Every compact subset of real line is spectrum of self-adjoint operator

Question

It is known that if $H$ is Hilbert space and $T$ is self-adjoint operator on $H$, then the spectrum is real and closed. But is every closed or compact subset of real numbers a spectrum of some self-adjoint operator on some $H?$ For interval I think we can find the construction but how if the set is a mess, for example, Cantor set?

Answer 1

There are bits and pieces in the comments that I put together to an answer.

Empty set: The empty set is compact and does only arise as the spectrum of a self-adjoint operator if the Hilbert space in question is the trivial Hilbert space (see for example here Self-adjoint operator has non-empty spectrum.).

Finite set: It's instructive to see how things play out for a finite set, say $\Omega=\{\lambda_1, \dots \lambda_n\}$. Then we can pick $H=\mathbb{C}^n$ and $$ T: \mathbb{C}^n \rightarrow \mathbb{C}^n, x \mapsto \begin{pmatrix} \lambda_1 & & \\ & \ddots & \\ & & \lambda_n \end{pmatrix} x. $$

General case: Let $\Omega \subset \mathbb{R}$ compact and non-empty. Then there exists a dense, countable subset $\{ \lambda_n \in \Omega \ : \ n\in \mathbb{N} \}$ in $\Omega$ (see Prove if $X$ is a compact metric space, then $X$ is separable.). Now we can consider a similar operator as in the finite case, namely,

$$ T: \ell^2(\mathbb{N}, \mathbb{C}) \rightarrow \ell^2(\mathbb{N}, \mathbb{C}), (x_n)_{n\in \mathbb{N}} \mapsto (\lambda_n x_n)_{n\in \mathbb{N}}. $$

With a bit of work (see Spectrum of $l^p$ multiplication operator (Brezis 6.17)) one can show that for such operators one has $$ \sigma(T) = \overline{ \{ \lambda_n \ : \ n \in \mathbb{N} \} }. $$

By construction we have that $\{ \lambda_n \ : \ n \in \mathbb{N}\}$ is dense in $\Omega$. Thus, as $\Omega$ is closed, we get $\sigma(T)= \Omega$.

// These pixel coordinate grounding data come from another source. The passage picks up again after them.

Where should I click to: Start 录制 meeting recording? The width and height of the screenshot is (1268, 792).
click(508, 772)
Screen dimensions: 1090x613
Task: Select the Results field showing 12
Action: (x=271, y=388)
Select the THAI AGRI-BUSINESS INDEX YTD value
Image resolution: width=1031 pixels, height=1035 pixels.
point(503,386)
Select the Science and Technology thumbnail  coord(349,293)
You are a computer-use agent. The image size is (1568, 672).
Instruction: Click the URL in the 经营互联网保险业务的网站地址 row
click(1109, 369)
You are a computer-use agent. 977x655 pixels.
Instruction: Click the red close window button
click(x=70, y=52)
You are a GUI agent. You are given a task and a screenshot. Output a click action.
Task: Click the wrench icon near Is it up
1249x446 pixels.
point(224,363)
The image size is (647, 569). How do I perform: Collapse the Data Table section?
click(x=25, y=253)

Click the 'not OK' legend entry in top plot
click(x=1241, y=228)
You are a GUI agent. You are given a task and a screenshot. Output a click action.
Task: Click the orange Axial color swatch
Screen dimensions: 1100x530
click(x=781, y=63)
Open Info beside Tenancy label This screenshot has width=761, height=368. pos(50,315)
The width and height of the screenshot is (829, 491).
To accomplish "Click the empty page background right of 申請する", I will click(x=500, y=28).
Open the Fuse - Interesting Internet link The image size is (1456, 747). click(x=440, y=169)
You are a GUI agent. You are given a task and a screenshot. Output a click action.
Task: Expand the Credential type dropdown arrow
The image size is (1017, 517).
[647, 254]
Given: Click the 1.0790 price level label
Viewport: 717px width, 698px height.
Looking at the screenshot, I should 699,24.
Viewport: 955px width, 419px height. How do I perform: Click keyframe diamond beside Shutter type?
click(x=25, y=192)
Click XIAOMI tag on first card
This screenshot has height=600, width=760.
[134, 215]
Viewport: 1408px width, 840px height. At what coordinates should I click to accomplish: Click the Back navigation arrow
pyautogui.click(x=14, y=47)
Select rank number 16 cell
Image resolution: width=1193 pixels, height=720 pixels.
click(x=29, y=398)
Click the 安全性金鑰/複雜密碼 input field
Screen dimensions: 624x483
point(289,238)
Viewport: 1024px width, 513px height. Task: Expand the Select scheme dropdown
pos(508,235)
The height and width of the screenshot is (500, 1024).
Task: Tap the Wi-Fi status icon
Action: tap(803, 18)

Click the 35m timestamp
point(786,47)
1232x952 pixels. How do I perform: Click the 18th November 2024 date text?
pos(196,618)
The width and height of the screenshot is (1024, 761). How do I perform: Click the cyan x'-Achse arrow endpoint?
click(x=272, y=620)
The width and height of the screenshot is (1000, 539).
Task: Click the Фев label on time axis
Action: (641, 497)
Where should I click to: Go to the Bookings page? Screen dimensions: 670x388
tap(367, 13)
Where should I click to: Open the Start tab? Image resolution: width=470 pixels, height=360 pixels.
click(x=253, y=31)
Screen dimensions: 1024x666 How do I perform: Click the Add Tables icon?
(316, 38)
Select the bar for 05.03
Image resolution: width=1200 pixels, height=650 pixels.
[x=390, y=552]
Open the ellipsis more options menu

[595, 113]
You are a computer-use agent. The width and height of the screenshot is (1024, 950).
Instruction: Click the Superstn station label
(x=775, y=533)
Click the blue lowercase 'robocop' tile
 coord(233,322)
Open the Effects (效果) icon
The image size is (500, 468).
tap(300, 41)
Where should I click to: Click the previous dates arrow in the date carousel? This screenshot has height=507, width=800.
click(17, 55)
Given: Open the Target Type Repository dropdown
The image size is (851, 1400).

If you like bigger Hilbert spaces: Before Mariano Suárez-Álvarez's comment I had a similiar, but uglier construction in mind. Namely, I would have taken a Hilbert space with an orthonormal bases that is large enough to associate to every point in $\Omega$ an orthonormal basis vector and then do a similar construction as above. Namely, one can consider the Hilbert space $$ \ell^2(\Omega, \mathbb{C}) = \left\{ (x_s)_{s\in \Omega} \subseteq \mathbb{C}^\Omega \ : \ \sum_{s\in \Omega} \vert x_s \vert^2 < \infty \right\} $$ and the scalar product $$ \langle (x_s)_{s\in \Omega}, (y_s)_{s\in \Omega} \rangle = \sum_{s\in \Omega} \overline{x_s} y_s. $$ We can define the operator $$ T: \ell^2(\Omega, \mathbb{C}) \rightarrow \ell^2(\Omega, \mathbb{C}), (x_s)_{s\in \Omega} \mapsto (s x_s)_{s\in \Omega}. $$ One checks that this operator is bounded and symmetric, thus self-adjoint. Furthermore, $(\delta_{s_0,s})_{s\in \Omega}$ is an eigenvector to the eigenvalue $s_0$. Furthermore, if $\lambda\notin \Omega$, then there exists (as $\Omega$ is closed) $\varepsilon>0$ such that for all $s\in \Omega$ holds $\vert \lambda -\lambda_s\vert>\varepsilon$. Thus, the operator $T-\lambda Id$ admits the inverse $$ A: \ell^2(\Omega, \mathbb{C})\rightarrow \ell^2(\Omega, \mathbb{C}), (x_s)_{s\in \Omega} \mapsto \left( \frac{1}{s-\lambda} x_s \right)_{s\in \Omega} $$ which is bounded (with operator norm bounded by $\varepsilon^{-1}$). Thus, if $\lambda\notin \Omega,$ then $\lambda$ is not in the spectrum of $T$ and hence $\Omega = \sigma(T)$.